___ RAW DATA

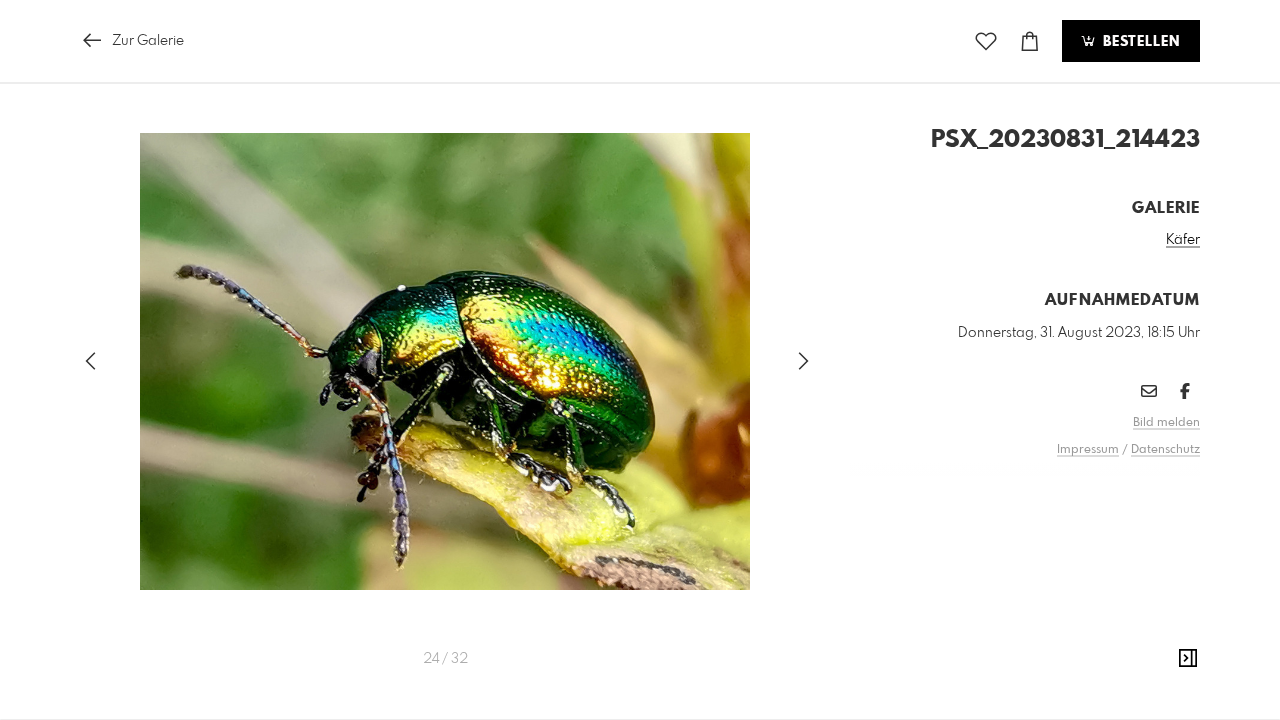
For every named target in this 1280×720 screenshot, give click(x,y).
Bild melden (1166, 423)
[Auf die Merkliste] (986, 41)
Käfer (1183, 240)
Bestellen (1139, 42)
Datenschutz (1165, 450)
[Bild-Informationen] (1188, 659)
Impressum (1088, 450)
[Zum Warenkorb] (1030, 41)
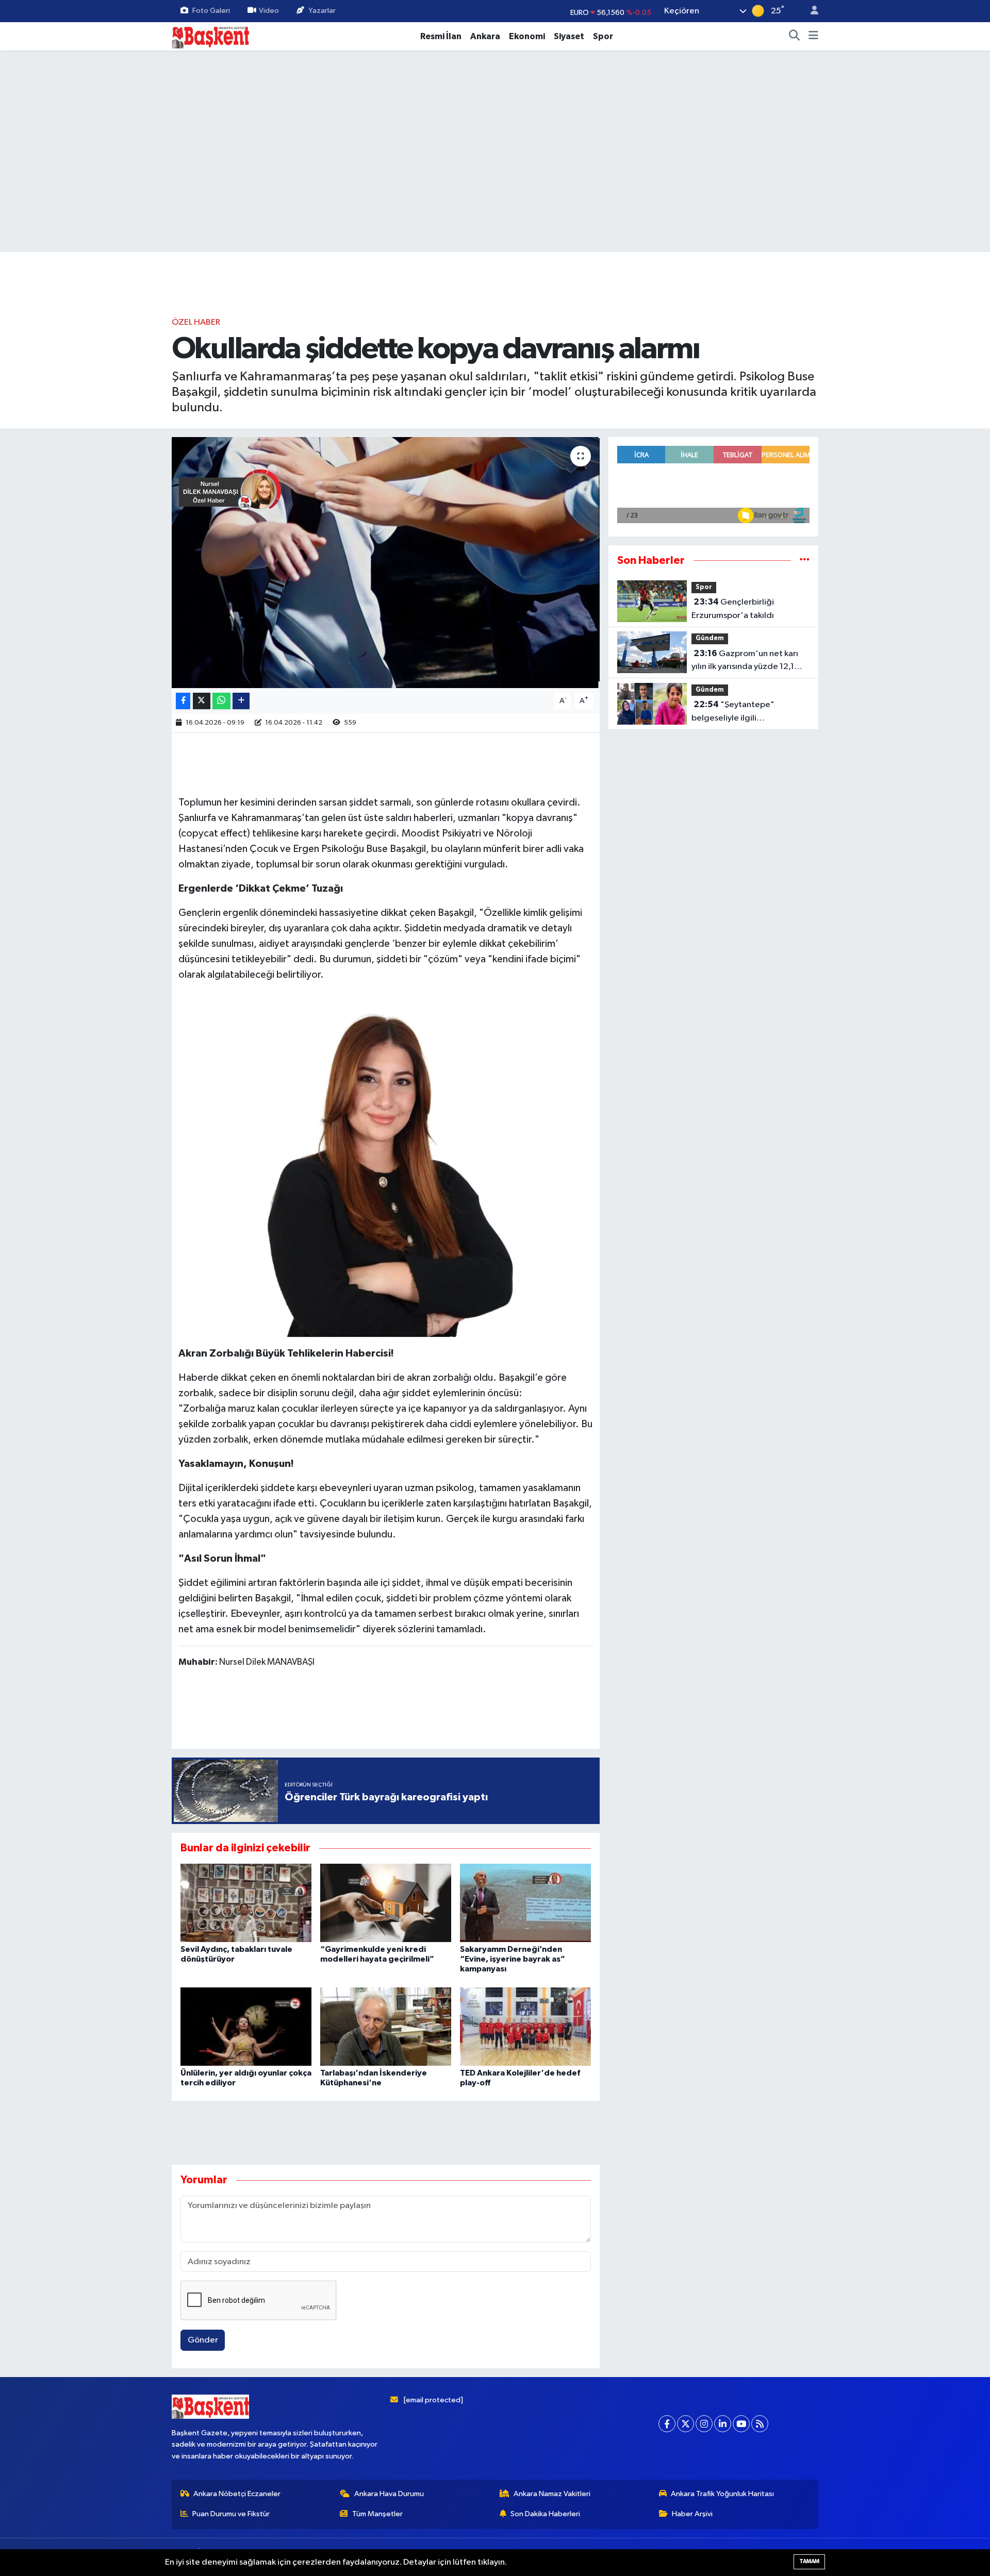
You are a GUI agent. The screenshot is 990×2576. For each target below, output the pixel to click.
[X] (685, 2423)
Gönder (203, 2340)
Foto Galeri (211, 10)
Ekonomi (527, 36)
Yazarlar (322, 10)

______
___ RAW DATA

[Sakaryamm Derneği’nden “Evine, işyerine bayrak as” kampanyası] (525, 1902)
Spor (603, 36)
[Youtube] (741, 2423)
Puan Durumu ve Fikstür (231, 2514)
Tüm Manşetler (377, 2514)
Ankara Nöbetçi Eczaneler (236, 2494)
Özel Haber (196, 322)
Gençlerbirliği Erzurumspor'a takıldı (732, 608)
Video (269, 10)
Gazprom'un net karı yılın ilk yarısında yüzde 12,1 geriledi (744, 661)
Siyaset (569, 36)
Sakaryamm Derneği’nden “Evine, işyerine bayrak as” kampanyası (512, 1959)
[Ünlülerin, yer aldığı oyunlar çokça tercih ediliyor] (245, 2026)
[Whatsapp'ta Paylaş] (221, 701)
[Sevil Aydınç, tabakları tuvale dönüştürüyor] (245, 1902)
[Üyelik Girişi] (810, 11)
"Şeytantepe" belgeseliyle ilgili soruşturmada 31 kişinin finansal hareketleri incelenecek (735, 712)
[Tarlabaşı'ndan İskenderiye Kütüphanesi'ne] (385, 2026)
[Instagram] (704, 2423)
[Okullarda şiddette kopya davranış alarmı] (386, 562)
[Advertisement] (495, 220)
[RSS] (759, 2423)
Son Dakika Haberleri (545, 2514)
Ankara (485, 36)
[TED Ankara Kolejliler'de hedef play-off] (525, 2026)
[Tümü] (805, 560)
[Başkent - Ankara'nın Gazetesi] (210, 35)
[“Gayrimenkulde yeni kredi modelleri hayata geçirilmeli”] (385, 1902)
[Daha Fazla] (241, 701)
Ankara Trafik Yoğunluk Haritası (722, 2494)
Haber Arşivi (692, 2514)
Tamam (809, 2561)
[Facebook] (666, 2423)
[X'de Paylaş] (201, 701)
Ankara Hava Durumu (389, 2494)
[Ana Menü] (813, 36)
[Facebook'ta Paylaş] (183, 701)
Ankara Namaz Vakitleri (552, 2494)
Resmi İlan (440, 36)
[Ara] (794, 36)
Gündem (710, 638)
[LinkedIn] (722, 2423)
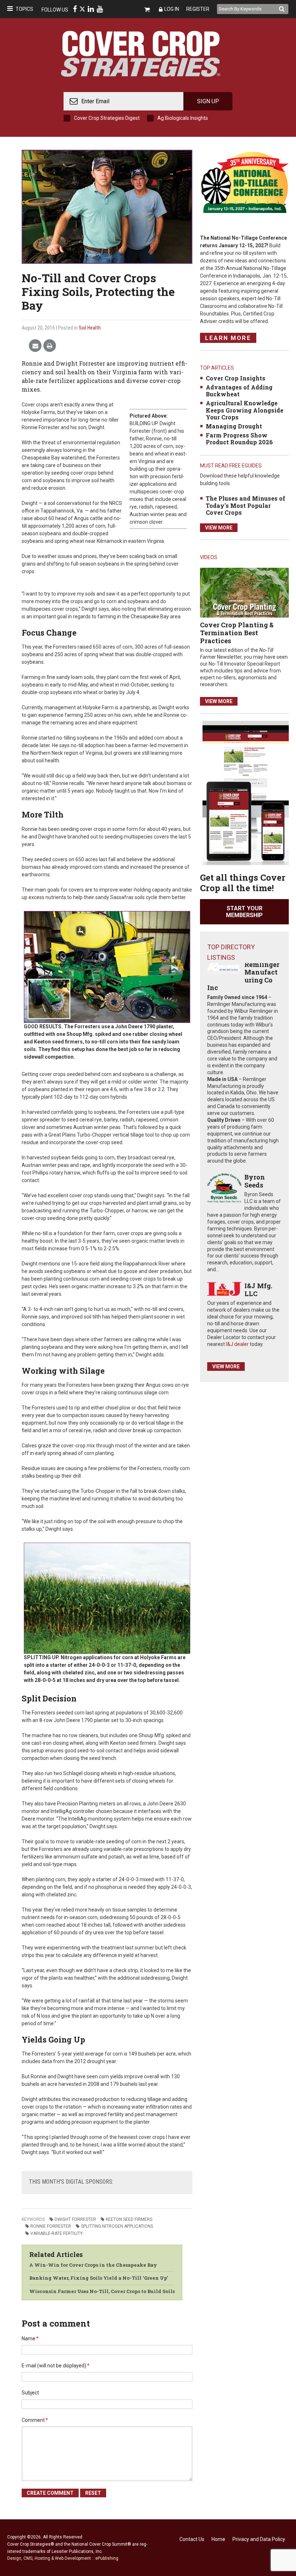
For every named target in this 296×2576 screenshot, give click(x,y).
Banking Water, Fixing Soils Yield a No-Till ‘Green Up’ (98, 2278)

______

Once the line with "[X'de Paylaş] (201, 701)" has been found above, output that line and every later line exactly, stopping after the line with "Banking Water, Fixing", and omit the pictures.

=== WORKED SOLUTION ===
[X'de Paylaş] (201, 701)
Ankara Hava Durumu (389, 2494)
[Ana Menü] (813, 36)
[Facebook'ta Paylaş] (183, 701)
Ankara Namaz Vakitleri (552, 2494)
Resmi İlan (440, 36)
[Ara] (794, 36)
Gündem (710, 638)
[LinkedIn] (722, 2423)
For every named target in this 296×2576 screenshot, give click(x,y).
Banking Water, Fixing Soils Yield a No-Till ‘Green Up’ (98, 2278)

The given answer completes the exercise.